Mozzarella polenta—Rutgers University
Nicknamed “Heaven on Earth,” this versatile dish at Rutgers starts with firm slices of polenta (great use for leftovers) that’s grilled and topped with marinara and a gorgeous ball of fresh mozzarella. It’s then broiled or roasted to get super melty. Rutgers chefs change it up with cheesy grits from breakfast instead of polenta, and sauces like bechamel or veggie stock velouté.
Veggie frittata-stuffed peppers—Flik Hospitality Group, various locations
This dish has “brunch all day” written all over it. Developed by Flik’s culinary team, these sweet red bell peppers are hollowed out and placed into a muffin pan, then filled with veggies and eggs. Of course, these wouldn’t be nearly as tempting without the final touch: mozzarella for melting.

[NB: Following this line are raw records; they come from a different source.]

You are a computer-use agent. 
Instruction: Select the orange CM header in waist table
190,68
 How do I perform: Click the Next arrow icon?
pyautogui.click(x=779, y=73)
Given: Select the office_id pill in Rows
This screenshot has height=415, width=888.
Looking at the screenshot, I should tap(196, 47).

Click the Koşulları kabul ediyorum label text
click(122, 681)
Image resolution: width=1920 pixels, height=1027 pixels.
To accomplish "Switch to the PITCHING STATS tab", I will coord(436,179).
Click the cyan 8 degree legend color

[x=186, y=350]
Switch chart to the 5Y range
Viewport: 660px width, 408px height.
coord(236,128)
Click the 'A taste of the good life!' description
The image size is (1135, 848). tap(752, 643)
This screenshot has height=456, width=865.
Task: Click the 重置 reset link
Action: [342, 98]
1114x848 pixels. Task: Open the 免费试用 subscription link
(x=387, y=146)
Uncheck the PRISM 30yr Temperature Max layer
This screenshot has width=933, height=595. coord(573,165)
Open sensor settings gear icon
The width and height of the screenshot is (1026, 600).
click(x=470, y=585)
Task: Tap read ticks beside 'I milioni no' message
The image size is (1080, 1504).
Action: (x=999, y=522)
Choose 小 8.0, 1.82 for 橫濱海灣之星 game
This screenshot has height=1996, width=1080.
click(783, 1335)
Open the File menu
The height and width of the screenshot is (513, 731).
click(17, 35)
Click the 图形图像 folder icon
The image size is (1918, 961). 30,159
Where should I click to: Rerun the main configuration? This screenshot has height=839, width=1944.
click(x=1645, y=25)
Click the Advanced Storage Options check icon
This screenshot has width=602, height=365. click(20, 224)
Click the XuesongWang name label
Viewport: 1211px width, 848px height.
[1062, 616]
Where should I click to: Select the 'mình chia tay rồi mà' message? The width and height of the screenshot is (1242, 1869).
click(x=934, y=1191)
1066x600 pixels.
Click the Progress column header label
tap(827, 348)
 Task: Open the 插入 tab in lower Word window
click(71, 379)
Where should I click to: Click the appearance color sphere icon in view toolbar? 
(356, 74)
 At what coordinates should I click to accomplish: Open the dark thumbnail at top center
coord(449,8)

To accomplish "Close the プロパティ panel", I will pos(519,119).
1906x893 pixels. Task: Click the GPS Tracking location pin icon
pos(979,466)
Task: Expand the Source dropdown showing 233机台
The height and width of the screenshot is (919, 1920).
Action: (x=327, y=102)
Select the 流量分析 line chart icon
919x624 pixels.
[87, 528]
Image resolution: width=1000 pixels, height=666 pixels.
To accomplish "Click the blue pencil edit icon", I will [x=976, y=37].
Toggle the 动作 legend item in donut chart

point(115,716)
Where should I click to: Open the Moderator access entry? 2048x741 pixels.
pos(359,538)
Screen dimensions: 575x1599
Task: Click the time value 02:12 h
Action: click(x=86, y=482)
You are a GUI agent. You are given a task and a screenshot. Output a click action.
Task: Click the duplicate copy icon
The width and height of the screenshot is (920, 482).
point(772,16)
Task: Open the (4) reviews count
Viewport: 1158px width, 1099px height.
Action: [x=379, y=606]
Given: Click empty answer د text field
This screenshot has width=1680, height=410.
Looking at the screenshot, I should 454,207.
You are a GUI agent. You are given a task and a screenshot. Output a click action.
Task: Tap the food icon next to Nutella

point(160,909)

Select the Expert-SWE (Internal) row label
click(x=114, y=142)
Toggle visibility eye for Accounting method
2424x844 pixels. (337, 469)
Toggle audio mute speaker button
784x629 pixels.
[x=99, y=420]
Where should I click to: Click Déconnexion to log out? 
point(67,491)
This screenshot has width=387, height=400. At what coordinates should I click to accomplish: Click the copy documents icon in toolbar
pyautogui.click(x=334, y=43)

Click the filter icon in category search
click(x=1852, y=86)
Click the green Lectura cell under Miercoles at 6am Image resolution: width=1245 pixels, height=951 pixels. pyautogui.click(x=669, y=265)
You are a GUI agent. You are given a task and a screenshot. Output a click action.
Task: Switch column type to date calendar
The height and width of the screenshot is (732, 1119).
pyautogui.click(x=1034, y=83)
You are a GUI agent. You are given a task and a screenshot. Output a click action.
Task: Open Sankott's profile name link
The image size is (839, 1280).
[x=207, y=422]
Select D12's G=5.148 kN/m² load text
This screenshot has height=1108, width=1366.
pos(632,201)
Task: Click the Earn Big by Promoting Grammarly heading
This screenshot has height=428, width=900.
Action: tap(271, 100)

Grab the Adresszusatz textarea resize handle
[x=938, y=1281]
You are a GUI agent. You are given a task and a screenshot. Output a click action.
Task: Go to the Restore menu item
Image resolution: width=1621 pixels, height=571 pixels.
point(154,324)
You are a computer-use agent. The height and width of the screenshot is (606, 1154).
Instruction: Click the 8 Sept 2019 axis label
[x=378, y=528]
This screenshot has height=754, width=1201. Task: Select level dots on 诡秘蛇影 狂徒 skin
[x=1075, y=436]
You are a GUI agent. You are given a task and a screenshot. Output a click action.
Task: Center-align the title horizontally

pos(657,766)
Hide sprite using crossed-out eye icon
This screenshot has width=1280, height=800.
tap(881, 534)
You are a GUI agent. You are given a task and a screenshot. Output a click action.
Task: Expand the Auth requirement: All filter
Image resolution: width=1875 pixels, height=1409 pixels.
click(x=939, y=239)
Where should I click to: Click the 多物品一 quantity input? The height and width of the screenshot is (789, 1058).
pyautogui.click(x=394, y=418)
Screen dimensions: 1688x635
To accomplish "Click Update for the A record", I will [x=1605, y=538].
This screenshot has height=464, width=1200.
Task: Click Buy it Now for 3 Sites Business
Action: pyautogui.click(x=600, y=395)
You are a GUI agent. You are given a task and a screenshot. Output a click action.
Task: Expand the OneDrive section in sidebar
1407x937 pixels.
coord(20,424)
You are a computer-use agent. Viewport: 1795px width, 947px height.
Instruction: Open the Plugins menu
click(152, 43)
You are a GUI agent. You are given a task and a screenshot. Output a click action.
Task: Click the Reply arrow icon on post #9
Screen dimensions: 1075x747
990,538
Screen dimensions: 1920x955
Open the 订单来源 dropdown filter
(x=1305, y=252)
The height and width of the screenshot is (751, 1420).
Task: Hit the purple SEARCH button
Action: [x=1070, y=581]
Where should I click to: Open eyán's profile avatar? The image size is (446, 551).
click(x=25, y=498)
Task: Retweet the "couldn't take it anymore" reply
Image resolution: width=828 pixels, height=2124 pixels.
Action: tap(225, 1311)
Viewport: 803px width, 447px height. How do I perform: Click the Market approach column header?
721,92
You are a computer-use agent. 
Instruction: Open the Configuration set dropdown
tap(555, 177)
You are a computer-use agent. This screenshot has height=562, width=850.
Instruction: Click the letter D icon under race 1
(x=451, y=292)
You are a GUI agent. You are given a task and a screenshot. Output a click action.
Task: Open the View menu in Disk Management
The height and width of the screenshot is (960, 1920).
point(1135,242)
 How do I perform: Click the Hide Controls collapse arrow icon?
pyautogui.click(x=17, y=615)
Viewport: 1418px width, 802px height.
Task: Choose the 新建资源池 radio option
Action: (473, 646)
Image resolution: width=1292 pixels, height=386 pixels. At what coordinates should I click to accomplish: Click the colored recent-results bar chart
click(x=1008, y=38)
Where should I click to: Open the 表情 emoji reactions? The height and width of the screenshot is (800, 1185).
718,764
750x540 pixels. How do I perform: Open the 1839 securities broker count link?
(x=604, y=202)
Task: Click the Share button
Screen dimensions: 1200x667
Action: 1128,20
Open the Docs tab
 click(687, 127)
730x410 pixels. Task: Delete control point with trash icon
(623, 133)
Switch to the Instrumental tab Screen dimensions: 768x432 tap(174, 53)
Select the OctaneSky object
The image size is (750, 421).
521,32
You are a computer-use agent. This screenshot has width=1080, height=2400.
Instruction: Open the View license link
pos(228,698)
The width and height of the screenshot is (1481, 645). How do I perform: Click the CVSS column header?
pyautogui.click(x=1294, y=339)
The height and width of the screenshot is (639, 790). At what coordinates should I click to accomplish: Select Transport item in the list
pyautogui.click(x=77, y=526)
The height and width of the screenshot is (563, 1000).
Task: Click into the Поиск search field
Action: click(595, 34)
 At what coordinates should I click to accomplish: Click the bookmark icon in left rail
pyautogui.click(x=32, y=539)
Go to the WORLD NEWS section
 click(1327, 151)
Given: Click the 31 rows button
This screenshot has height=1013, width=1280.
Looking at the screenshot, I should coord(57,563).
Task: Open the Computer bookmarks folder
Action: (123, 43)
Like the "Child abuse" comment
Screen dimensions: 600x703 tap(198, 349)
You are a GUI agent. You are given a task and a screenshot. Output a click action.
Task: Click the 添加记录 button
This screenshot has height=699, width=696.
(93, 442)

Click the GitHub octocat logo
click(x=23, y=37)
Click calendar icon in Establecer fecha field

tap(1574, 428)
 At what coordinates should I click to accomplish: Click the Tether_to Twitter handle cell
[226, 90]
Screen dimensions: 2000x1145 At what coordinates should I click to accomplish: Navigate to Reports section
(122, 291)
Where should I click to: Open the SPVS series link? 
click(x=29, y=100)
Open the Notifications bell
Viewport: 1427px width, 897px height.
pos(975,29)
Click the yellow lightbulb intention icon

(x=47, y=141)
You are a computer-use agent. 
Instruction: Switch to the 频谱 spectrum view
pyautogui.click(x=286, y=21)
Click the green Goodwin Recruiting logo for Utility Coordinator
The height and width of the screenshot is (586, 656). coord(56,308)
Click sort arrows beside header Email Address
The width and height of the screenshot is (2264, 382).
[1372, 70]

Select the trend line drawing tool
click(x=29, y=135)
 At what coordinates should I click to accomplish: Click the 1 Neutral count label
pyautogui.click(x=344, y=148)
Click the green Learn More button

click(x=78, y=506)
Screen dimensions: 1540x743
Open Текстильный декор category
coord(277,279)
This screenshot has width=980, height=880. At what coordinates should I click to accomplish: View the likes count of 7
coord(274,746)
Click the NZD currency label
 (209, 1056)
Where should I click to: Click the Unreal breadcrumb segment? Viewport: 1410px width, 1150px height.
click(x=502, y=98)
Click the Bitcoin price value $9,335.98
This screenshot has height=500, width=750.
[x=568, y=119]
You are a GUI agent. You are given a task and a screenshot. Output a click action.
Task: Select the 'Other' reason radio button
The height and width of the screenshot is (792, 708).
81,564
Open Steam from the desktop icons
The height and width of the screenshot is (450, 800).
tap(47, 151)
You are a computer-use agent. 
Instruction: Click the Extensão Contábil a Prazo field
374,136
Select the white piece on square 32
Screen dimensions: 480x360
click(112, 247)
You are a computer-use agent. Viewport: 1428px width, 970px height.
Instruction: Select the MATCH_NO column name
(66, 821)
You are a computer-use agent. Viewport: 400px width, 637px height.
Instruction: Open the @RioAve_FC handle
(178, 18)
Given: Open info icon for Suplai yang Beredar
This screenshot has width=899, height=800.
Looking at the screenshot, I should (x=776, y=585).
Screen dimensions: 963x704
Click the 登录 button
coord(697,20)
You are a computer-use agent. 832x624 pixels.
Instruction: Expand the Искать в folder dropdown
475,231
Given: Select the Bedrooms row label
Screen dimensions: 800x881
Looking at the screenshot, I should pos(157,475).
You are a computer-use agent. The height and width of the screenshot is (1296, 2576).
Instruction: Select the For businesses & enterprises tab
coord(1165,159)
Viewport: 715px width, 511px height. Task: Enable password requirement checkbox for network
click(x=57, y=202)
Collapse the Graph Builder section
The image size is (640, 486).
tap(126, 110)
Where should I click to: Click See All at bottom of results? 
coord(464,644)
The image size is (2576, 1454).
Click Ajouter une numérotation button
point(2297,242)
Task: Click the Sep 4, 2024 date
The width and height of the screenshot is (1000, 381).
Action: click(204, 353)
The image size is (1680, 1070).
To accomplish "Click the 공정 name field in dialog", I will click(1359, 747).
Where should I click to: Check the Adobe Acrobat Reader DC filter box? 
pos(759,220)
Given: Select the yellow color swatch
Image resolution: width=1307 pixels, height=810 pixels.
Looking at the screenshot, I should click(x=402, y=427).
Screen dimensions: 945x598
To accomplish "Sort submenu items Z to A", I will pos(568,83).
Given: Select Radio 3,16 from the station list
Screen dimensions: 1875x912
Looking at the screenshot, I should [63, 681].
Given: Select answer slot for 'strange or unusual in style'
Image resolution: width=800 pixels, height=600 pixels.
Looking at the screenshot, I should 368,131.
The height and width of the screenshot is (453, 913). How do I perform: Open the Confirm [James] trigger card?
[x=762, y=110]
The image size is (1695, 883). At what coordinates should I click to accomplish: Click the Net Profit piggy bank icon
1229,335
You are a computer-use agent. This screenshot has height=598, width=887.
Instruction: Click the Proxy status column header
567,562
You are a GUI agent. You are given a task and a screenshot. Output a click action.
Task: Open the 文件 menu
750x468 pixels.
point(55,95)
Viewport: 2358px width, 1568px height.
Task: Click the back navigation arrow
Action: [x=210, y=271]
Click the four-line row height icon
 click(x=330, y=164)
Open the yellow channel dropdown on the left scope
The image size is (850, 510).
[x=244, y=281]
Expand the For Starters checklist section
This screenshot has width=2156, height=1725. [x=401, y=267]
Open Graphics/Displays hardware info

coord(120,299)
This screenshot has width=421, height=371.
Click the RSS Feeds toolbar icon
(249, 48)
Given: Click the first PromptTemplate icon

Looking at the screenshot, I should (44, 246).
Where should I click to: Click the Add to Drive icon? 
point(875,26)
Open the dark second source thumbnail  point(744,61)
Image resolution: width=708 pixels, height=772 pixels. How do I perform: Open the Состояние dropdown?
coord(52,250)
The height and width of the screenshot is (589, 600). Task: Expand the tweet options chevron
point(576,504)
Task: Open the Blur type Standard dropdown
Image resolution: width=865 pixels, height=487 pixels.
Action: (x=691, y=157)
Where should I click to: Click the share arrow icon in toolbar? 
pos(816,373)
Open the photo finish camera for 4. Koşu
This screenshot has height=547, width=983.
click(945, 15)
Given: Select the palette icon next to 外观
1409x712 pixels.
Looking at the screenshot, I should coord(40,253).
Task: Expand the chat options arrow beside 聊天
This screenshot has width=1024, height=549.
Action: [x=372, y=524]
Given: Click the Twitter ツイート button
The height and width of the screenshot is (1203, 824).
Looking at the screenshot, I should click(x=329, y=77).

Margarita flatbread—Elon University
Flat-Out Made to Order Flatbreads, an Elon concept by Harvest Table Culinary Group, pairs freshly made dough with fresh ingredients, including mozzarella. There’s a new persimmon burrata flatbread on the scene at Flat-Out that uses mozzarella’s creamier form, burrata. And then there’s this classic margarita flatbread that keeps things simple and satisfying.